When you finished training and evaluating your model, a model eval json file has been generated and is at exp_data/evals. You can now open a pull request to the main repository to share your results with the team and submit it to the leaderboard.

Contributing

We welcome contributions to improve the DCLM framework.
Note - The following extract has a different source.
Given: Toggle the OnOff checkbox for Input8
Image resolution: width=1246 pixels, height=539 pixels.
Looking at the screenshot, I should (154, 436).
Please follow our contributing guide for submitting pull requests and reporting issues.

How to Cite Us

If you use our dataset or models in your research, please cite us as follows:

@article{li2024datacomplm,
      title={DataComp-LM: In search of the next generation of training sets for language models}, 
      author={Jeffrey Li and Alex Fang and Georgios Smyrnis and Maor Ivgi and Matt Jordan and Samir Gadre and Hritik Bansal and Etash Guha and Sedrick Keh and Kushal Arora and Saurabh Garg and Rui Xin and Niklas Muennighoff and Reinhard Heckel and Jean Mercat and Mayee Chen and Suchin Gururangan and Mitchell Wortsman and Alon Albalak and Yonatan Bitton and Marianna Nezhurina and Amro Abbas and Cheng-Yu Hsieh and Dhruba Ghosh and Josh Gardner and Maciej Kilian and Hanlin Zhang and Rulin Shao and Sarah Pratt and Sunny Sanyal and Gabriel Ilharco and Giannis Daras and Kalyani Marathe and Aaron Gokaslan and Jieyu Zhang and Khyathi Chandu and Thao Nguyen and Igor Vasiljevic and Sham Kakade and Shuran Song and Sujay Sanghavi and Fartash Faghri and Sewoong Oh and Luke Zettlemoyer and Kyle Lo and Alaaeldin El-Nouby and Hadi Pouransari and Alexander Toshev and Stephanie Wang and Dirk Groeneveld and Luca Soldaini and Pang Wei Koh and Jenia Jitsev and Thomas Kollar and Alexandros G. Dimakis and Yair Carmon and Achal Dave and Ludwig Schmidt and Vaishaal Shankar},
      year={2024},
      journal={arXiv preprint arXiv:2406.11794}
}

License

This project is licensed under the MIT License. See the license file for details.